Retype every one of the entries below word for word, with no changes to wording, numbers, or punctuation.

(Entries taken from a collection)

——

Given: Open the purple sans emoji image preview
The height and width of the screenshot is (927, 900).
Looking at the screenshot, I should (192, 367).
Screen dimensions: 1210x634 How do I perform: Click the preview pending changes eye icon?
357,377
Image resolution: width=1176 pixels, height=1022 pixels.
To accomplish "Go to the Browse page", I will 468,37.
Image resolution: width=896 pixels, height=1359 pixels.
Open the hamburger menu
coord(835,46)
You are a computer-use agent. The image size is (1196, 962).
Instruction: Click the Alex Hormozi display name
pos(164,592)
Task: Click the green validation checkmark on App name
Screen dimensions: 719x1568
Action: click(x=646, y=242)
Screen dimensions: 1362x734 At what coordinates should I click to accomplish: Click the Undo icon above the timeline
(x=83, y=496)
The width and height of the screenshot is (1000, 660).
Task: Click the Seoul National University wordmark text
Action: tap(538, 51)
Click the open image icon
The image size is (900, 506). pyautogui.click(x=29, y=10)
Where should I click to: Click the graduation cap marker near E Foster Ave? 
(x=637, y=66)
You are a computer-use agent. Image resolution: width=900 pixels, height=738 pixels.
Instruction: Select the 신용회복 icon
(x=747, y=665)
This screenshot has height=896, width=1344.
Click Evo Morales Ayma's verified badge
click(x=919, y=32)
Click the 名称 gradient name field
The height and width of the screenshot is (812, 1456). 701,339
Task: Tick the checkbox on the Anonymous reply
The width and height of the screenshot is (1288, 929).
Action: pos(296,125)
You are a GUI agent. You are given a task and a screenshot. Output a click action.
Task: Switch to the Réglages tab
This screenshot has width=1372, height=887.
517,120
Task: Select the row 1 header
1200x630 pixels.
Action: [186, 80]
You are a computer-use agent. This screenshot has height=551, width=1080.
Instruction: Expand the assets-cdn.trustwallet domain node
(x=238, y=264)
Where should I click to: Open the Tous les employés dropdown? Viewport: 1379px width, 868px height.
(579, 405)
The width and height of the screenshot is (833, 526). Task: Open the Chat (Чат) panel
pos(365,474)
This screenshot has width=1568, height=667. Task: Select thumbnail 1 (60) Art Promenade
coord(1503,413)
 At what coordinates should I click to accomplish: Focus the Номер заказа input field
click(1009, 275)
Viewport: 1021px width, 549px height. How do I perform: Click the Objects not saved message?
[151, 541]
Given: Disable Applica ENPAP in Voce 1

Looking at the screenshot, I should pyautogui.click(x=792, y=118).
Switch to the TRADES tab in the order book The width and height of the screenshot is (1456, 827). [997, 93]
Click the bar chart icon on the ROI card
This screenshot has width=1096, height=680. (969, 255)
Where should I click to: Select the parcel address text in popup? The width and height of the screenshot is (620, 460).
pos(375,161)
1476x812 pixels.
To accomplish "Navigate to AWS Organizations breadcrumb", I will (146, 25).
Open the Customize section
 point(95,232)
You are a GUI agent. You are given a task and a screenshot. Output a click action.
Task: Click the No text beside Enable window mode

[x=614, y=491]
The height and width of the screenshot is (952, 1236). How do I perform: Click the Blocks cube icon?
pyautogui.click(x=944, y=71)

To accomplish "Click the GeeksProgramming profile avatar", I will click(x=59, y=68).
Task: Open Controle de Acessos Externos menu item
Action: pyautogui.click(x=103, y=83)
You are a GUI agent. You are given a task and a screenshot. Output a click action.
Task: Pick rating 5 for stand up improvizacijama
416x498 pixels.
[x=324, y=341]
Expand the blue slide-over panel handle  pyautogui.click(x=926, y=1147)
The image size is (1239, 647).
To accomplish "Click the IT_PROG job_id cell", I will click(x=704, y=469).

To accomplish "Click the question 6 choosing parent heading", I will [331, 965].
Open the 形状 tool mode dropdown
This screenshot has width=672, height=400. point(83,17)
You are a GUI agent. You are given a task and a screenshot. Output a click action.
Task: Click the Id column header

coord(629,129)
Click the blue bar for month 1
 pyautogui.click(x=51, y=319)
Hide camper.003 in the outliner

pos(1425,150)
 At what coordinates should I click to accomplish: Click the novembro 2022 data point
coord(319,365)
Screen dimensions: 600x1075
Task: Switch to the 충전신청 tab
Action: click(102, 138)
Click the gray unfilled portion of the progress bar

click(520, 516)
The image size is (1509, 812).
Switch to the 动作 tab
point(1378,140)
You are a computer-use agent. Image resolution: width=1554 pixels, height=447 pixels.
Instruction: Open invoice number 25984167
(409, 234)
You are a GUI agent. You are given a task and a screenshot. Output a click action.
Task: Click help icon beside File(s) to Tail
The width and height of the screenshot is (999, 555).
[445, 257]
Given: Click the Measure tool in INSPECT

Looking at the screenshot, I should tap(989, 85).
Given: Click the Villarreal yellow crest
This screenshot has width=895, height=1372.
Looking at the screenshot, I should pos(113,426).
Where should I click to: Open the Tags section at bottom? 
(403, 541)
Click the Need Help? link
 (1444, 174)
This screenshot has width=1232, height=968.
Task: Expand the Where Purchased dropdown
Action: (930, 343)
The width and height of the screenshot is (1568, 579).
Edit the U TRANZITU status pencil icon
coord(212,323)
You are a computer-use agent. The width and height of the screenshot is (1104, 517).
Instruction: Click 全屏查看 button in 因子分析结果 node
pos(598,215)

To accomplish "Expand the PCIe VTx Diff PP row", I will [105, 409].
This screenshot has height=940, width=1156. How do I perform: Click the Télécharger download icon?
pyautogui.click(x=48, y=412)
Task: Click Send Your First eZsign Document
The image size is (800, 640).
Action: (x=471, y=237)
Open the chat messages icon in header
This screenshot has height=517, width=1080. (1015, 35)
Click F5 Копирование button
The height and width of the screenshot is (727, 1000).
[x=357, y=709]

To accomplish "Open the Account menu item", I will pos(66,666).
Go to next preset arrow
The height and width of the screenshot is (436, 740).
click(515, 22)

——

SOLUTION BELOW:
Given: Open the purple sans emoji image preview
The height and width of the screenshot is (927, 900).
Looking at the screenshot, I should (192, 367).
Screen dimensions: 1210x634 How do I perform: Click the preview pending changes eye icon?
357,377
Image resolution: width=1176 pixels, height=1022 pixels.
To accomplish "Go to the Browse page", I will 468,37.
Image resolution: width=896 pixels, height=1359 pixels.
Open the hamburger menu
coord(835,46)
You are a computer-use agent. The image size is (1196, 962).
Instruction: Click the Alex Hormozi display name
pos(164,592)
Task: Click the green validation checkmark on App name
Screen dimensions: 719x1568
Action: click(x=646, y=242)
Screen dimensions: 1362x734 At what coordinates should I click to accomplish: Click the Undo icon above the timeline
(x=83, y=496)
The width and height of the screenshot is (1000, 660).
Task: Click the Seoul National University wordmark text
Action: tap(538, 51)
Click the open image icon
The image size is (900, 506). pyautogui.click(x=29, y=10)
Where should I click to: Click the graduation cap marker near E Foster Ave? 
(x=637, y=66)
You are a computer-use agent. Image resolution: width=900 pixels, height=738 pixels.
Instruction: Select the 신용회복 icon
(x=747, y=665)
This screenshot has height=896, width=1344.
Click Evo Morales Ayma's verified badge
click(x=919, y=32)
Click the 名称 gradient name field
The height and width of the screenshot is (812, 1456). 701,339
Task: Tick the checkbox on the Anonymous reply
The width and height of the screenshot is (1288, 929).
Action: pos(296,125)
You are a GUI agent. You are given a task and a screenshot. Output a click action.
Task: Switch to the Réglages tab
This screenshot has width=1372, height=887.
517,120
Task: Select the row 1 header
1200x630 pixels.
Action: [186, 80]
You are a computer-use agent. This screenshot has height=551, width=1080.
Instruction: Expand the assets-cdn.trustwallet domain node
(x=238, y=264)
Where should I click to: Open the Tous les employés dropdown? Viewport: 1379px width, 868px height.
(579, 405)
The width and height of the screenshot is (833, 526). Task: Open the Chat (Чат) panel
pos(365,474)
This screenshot has width=1568, height=667. Task: Select thumbnail 1 (60) Art Promenade
coord(1503,413)
 At what coordinates should I click to accomplish: Focus the Номер заказа input field
click(1009, 275)
Viewport: 1021px width, 549px height. How do I perform: Click the Objects not saved message?
[151, 541]
Given: Disable Applica ENPAP in Voce 1

Looking at the screenshot, I should pyautogui.click(x=792, y=118).
Switch to the TRADES tab in the order book The width and height of the screenshot is (1456, 827). [997, 93]
Click the bar chart icon on the ROI card
This screenshot has width=1096, height=680. (969, 255)
Where should I click to: Select the parcel address text in popup? The width and height of the screenshot is (620, 460).
pos(375,161)
1476x812 pixels.
To accomplish "Navigate to AWS Organizations breadcrumb", I will (146, 25).
Open the Customize section
 point(95,232)
You are a GUI agent. You are given a task and a screenshot. Output a click action.
Task: Click the No text beside Enable window mode

[x=614, y=491]
The height and width of the screenshot is (952, 1236). How do I perform: Click the Blocks cube icon?
pyautogui.click(x=944, y=71)

To accomplish "Click the GeeksProgramming profile avatar", I will click(x=59, y=68).
Task: Open Controle de Acessos Externos menu item
Action: pyautogui.click(x=103, y=83)
You are a GUI agent. You are given a task and a screenshot. Output a click action.
Task: Pick rating 5 for stand up improvizacijama
416x498 pixels.
[x=324, y=341]
Expand the blue slide-over panel handle  pyautogui.click(x=926, y=1147)
The image size is (1239, 647).
To accomplish "Click the IT_PROG job_id cell", I will click(x=704, y=469).

To accomplish "Click the question 6 choosing parent heading", I will [331, 965].
Open the 形状 tool mode dropdown
This screenshot has width=672, height=400. point(83,17)
You are a GUI agent. You are given a task and a screenshot. Output a click action.
Task: Click the Id column header

coord(629,129)
Click the blue bar for month 1
 pyautogui.click(x=51, y=319)
Hide camper.003 in the outliner

pos(1425,150)
 At what coordinates should I click to accomplish: Click the novembro 2022 data point
coord(319,365)
Screen dimensions: 600x1075
Task: Switch to the 충전신청 tab
Action: click(102, 138)
Click the gray unfilled portion of the progress bar

click(520, 516)
The image size is (1509, 812).
Switch to the 动作 tab
point(1378,140)
You are a computer-use agent. Image resolution: width=1554 pixels, height=447 pixels.
Instruction: Open invoice number 25984167
(409, 234)
You are a GUI agent. You are given a task and a screenshot. Output a click action.
Task: Click help icon beside File(s) to Tail
The width and height of the screenshot is (999, 555).
[445, 257]
Given: Click the Measure tool in INSPECT

Looking at the screenshot, I should tap(989, 85).
Given: Click the Villarreal yellow crest
This screenshot has width=895, height=1372.
Looking at the screenshot, I should pos(113,426).
Where should I click to: Open the Tags section at bottom? 
(403, 541)
Click the Need Help? link
 (1444, 174)
This screenshot has width=1232, height=968.
Task: Expand the Where Purchased dropdown
Action: (930, 343)
The width and height of the screenshot is (1568, 579).
Edit the U TRANZITU status pencil icon
coord(212,323)
You are a computer-use agent. The width and height of the screenshot is (1104, 517).
Instruction: Click 全屏查看 button in 因子分析结果 node
pos(598,215)

To accomplish "Expand the PCIe VTx Diff PP row", I will [105, 409].
This screenshot has height=940, width=1156. How do I perform: Click the Télécharger download icon?
pyautogui.click(x=48, y=412)
Task: Click Send Your First eZsign Document
The image size is (800, 640).
Action: (x=471, y=237)
Open the chat messages icon in header
This screenshot has height=517, width=1080. (1015, 35)
Click F5 Копирование button
The height and width of the screenshot is (727, 1000).
[x=357, y=709]

To accomplish "Open the Account menu item", I will pos(66,666).
Go to next preset arrow
The height and width of the screenshot is (436, 740).
click(515, 22)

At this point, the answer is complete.